- _Requirements_:
Which lines in the items below contain the word "height"? Pull out each of those lines and copy it in full.

===== Data to process

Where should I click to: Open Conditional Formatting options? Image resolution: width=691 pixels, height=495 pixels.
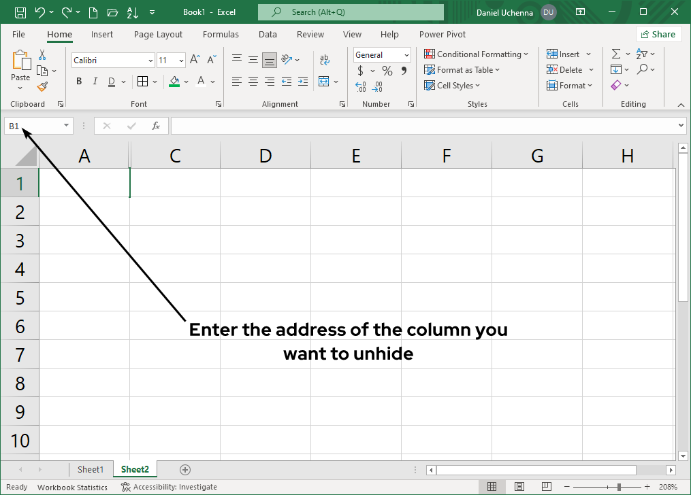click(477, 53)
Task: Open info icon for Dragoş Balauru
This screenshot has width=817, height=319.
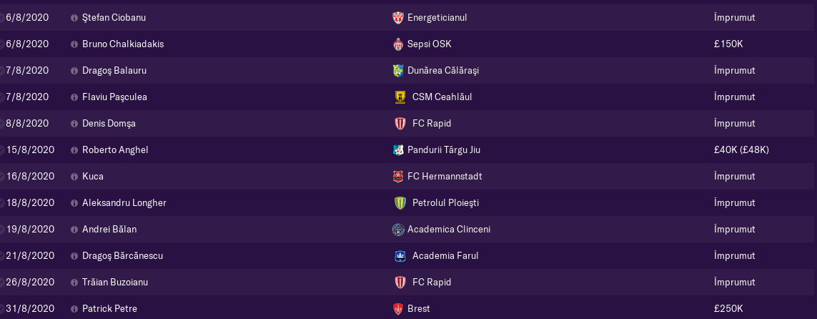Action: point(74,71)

==========
===== Data to process

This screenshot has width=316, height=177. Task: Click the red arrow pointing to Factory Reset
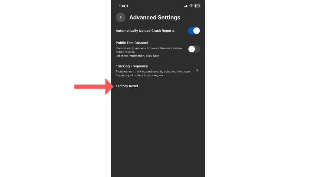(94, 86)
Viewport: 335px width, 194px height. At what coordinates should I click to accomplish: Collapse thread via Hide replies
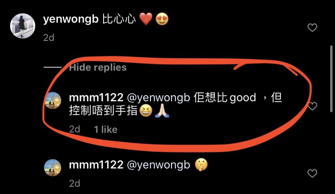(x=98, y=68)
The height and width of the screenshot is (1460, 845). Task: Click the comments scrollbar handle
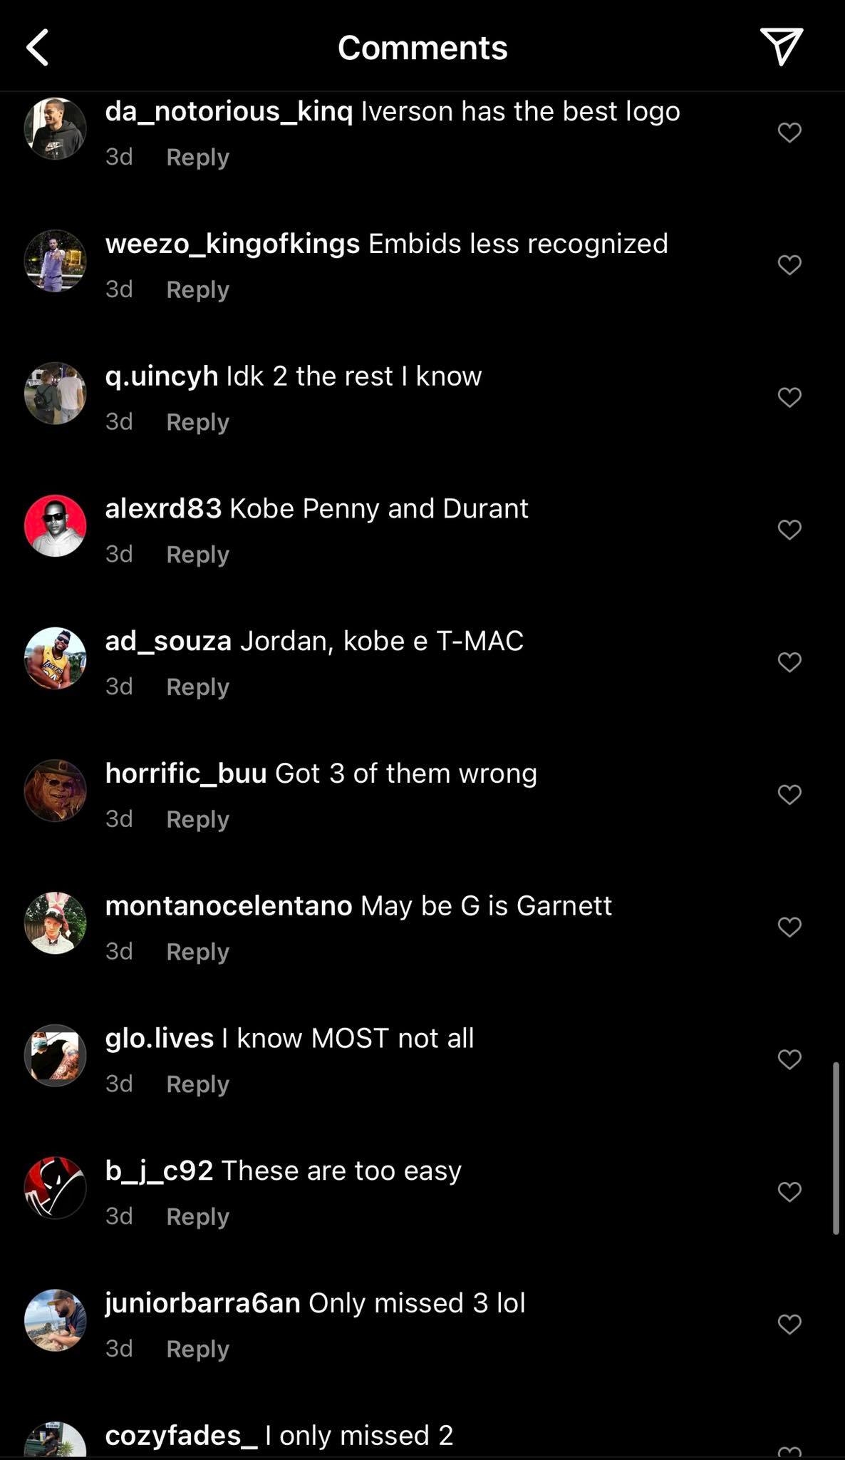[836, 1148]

==========
===== Data to process

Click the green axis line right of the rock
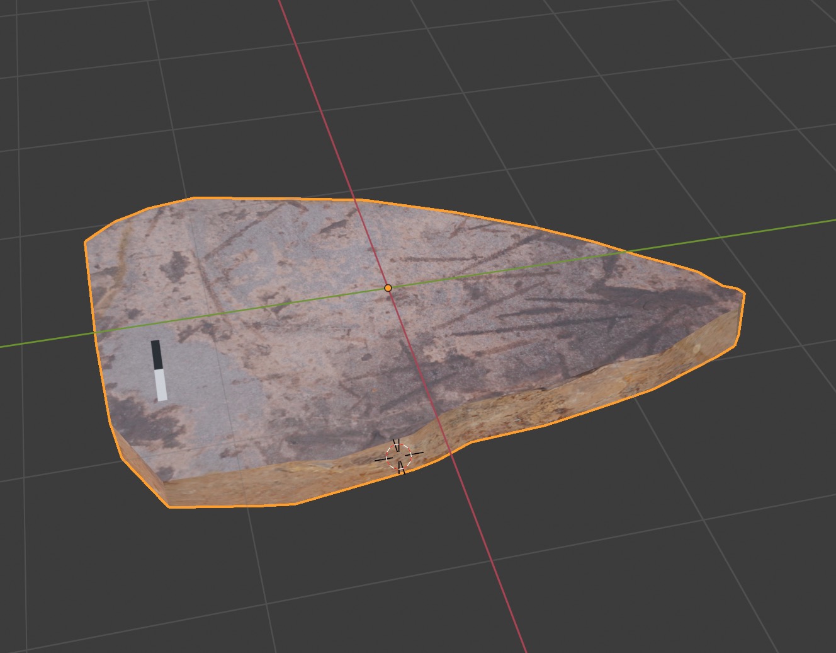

==========

- _The completed task_:
Where should I click to: Open Conditional Formatting options? Image resolution: width=691 pixels, height=495 pixels.
This screenshot has width=817, height=319.
This screenshot has width=316, height=177. Task: Click the red arrow pointing to Factory Reset
Viewport: 335px width, 194px height. At what coordinates should I click to accomplish: Collapse thread via Hide replies
The height and width of the screenshot is (1460, 845). Task: Click the comments scrollbar handle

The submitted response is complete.